Tegen deze beslissing heeft eiseres beroep ingesteld.
Eiseres vordert vernietiging van de beslissing.
Verweerders hebben stukken ingezonden en een verweerschrift ingediend.
Partijen hebben de beschikking gekregen over de gedingstukken.
De voorzitter heeft het vooronderzoek gesloten en heeft de verdere behandeling van het beroep verwezen naar een zitting van de enkelvoudige kamer voor bestuursrechtelijke zaken.
De griffier heeft partijen uitgenodigd ter zitting te verschijnen onder mededeling van plaats en tijdstip van de zitting. Daarbij is er op gewezen dat tot tien dagen voor de zitting nog nadere stukken door partijen mogen worden ingediend.

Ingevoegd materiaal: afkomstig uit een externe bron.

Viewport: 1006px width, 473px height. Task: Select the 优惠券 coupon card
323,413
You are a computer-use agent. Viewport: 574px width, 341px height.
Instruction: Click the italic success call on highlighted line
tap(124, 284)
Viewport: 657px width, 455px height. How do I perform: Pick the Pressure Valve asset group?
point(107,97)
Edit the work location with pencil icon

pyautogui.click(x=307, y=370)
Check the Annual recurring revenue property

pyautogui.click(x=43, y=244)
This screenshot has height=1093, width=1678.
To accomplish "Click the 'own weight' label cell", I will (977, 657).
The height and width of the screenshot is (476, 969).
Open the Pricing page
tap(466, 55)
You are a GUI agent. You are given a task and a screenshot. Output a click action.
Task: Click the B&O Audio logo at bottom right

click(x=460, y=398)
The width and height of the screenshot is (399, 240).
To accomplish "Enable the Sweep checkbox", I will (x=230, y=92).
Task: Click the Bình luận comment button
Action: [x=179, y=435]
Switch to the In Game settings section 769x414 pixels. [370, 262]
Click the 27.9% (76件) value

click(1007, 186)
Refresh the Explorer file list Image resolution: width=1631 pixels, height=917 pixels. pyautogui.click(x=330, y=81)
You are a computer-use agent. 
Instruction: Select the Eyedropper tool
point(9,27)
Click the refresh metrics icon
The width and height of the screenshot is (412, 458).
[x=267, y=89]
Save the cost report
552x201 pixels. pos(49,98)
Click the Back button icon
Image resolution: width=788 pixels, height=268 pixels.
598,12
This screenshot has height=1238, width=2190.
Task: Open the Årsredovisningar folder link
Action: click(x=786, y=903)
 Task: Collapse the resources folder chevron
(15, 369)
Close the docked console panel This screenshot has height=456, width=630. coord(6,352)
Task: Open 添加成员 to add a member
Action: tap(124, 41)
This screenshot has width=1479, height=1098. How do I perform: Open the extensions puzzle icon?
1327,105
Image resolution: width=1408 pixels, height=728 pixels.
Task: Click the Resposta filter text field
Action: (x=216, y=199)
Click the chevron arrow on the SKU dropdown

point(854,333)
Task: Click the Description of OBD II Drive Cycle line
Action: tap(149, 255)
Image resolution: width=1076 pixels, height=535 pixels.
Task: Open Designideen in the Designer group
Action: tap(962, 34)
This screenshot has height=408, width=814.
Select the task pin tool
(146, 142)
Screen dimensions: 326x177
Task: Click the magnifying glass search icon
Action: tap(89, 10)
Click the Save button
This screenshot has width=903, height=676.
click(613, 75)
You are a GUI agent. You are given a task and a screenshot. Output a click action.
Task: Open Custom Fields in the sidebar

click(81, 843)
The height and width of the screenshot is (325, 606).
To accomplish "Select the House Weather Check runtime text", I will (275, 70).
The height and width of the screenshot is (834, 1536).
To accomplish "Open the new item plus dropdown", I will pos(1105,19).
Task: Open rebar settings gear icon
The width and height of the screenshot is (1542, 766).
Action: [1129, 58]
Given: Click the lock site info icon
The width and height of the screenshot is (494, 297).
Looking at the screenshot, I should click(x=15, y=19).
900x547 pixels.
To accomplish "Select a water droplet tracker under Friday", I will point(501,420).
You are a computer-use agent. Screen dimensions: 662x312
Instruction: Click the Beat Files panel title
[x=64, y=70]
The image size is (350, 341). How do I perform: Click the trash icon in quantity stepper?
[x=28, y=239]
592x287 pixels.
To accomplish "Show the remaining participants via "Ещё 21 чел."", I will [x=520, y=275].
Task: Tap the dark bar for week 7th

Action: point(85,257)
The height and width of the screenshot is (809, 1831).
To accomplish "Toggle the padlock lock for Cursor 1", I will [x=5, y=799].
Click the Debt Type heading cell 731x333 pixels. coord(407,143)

Het beroep is behandeld ter zitting van 3 januari 2001.
Eiseres is in persoon verschenen. Voor verweerders is verschenen mr. K.D. van Loo. juridisch medewerkster van de Dienst Sozawe van de gemeente Groningen.
Partijen hebben hun standpunt uiteengezet en desgevraagd nadere inlichtingen verschaft.
De voorzitter heeft het onderzoek ter zitting gesloten en bepaald dat schriftelijk uitspraak wordt gedaan binnen zes weken.
2. Rechtsoverwegingen
De rechtbank legt de volgende feiten en rechtsoverwegingen aan haar beslissing ten grondslag.
Eiseres heeft bezwaar gemaakt tegen het besluit van verweerders van 5 juli 1999. Zij heeft dit gedaan door indiening van een bezwaarschrift. Zij heeft er voor gekozen dit bezwaarschrift in te dienen door dit per post te verzenden.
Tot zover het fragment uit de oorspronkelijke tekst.